Choose $\theta$ s.t. $h_\theta (x) \approx y$ for training examples. For brevity, we will write $h_\theta (x)$ as $h(x)$.

Cost function

$$ J(\theta) = \frac{1}{2} \sum_{i=1}^m (h(x) - y)^2 $$

We want to minimize $J(\theta)$ by choosing values of $\theta$. The reason why we use the squared error is because it corresponds to Gaussian in generalizing linear models, under which linear regression is a special case.
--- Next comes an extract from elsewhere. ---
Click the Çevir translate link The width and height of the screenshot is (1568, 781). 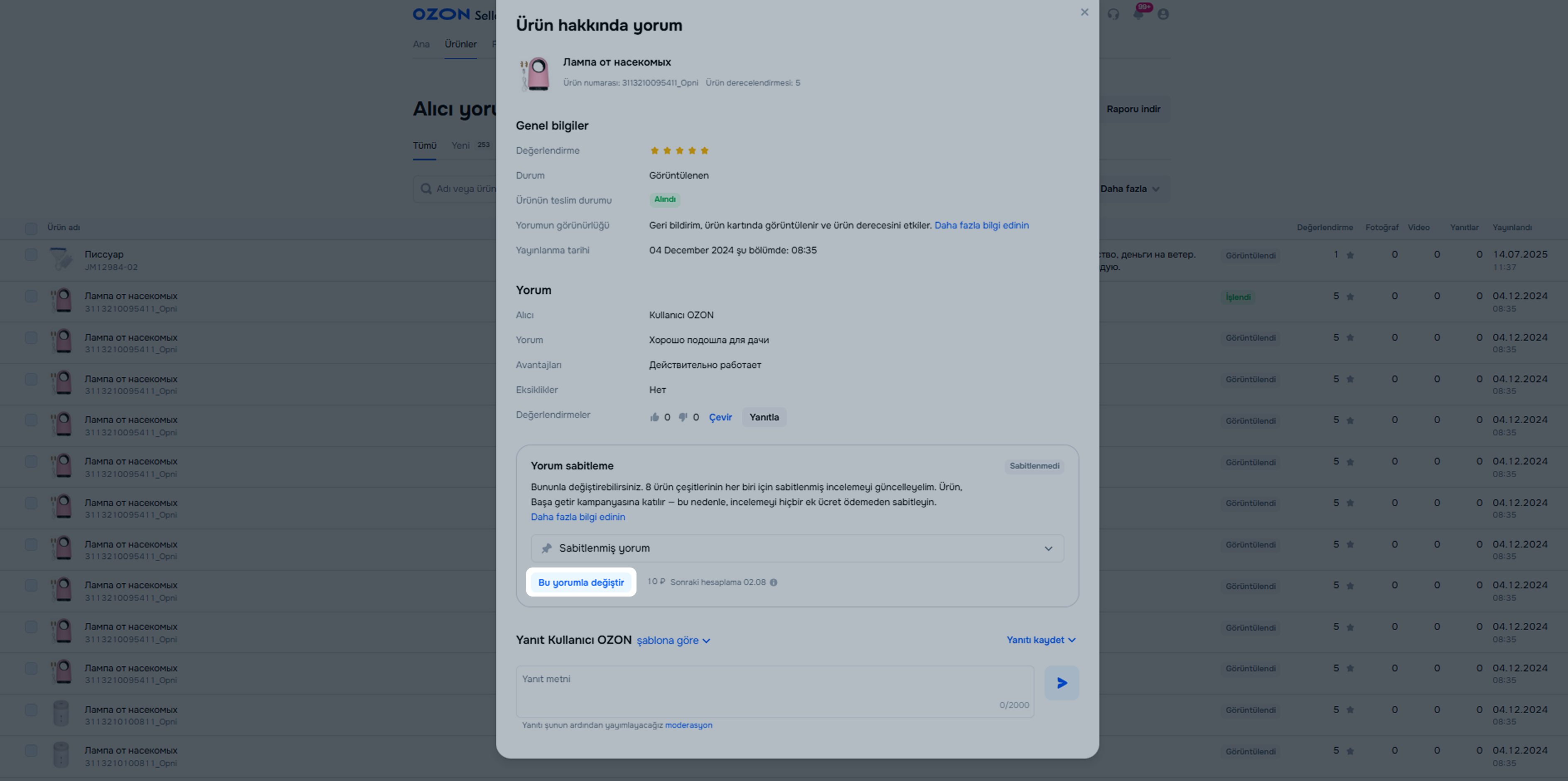720,418
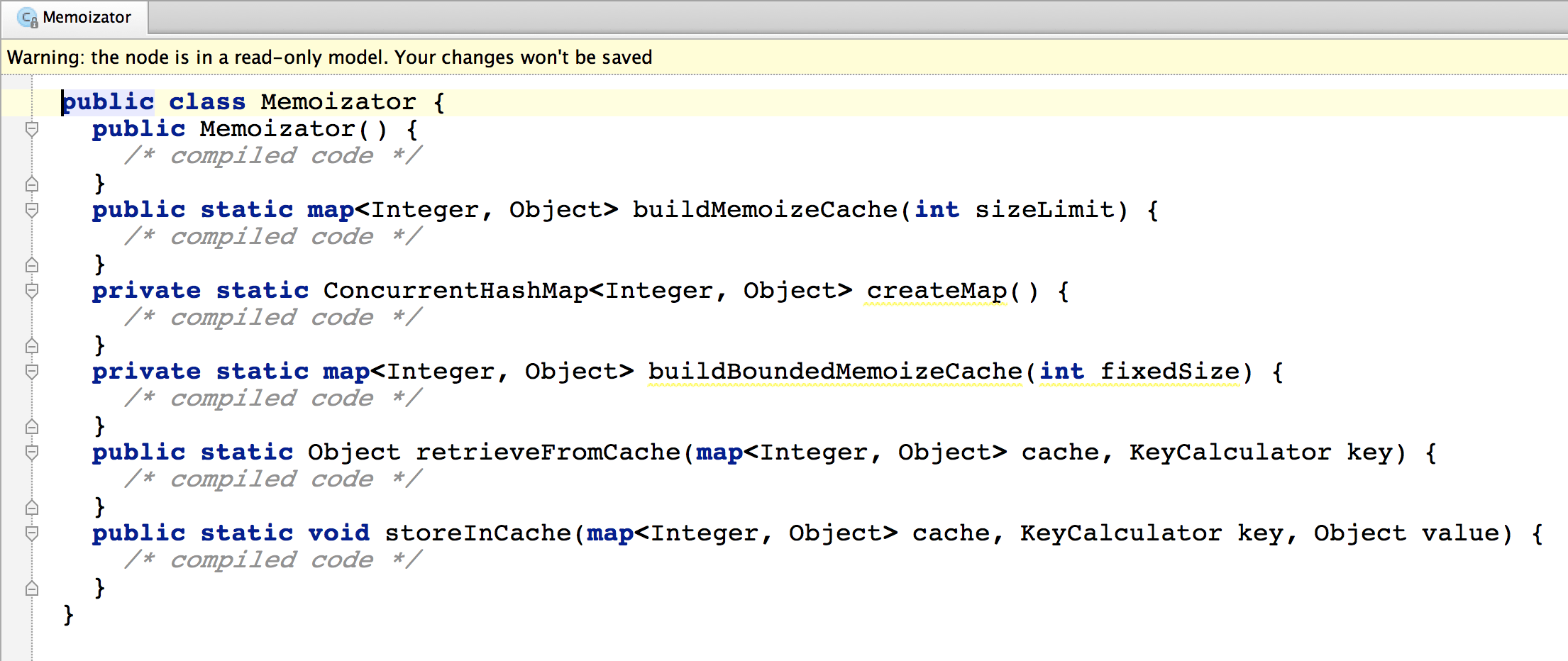Fold the createMap method in the gutter
1568x661 pixels.
click(x=32, y=291)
Gradient descent algorithm:

  1. Start with some value $\theta$ (for example, the zero vector)
  2. Keep changing $\theta$ to reduce $J(\theta)$

$\theta$ update rule:

$$ \theta_j := \theta_j - \eta \frac{\partial J(\theta)}{\partial \theta_j} $$

where $j=0,1,2$ is the number of features and $\eta$ is the learning rate.

$$ \begin{align} \frac{\partial J(\theta)}{\partial \theta_j} & = \frac{\partial}{\partial \theta_j}\frac{1}{2} \sum_{i=1}^m (h(x) - y)^2 \\ & = \sum_{i=1}^m (h(x) - y) \frac{\partial}{\partial \theta_j} (h(x) - y) \\ & = \sum_{i=1}^m (h(x) - y) x_j \end{align} $$

$\theta$ update rule:

$$ \theta_j := \theta_j - \eta \sum_{i=1}^m (h(x^{(i)}) - y^{(i)}) x_j^{(i)} $$

where we sum over $i=1 \ldots m$ training examples.

If we choose $\eta$ too large, we will overshoot, but if we choose it too small, we would need too many iterations to reach the target.

Batch gradient descent updates $\theta$ once it calculates the gradient for all of the training examples. If the number of training examples is very large, batch gradient descent becomes very slow.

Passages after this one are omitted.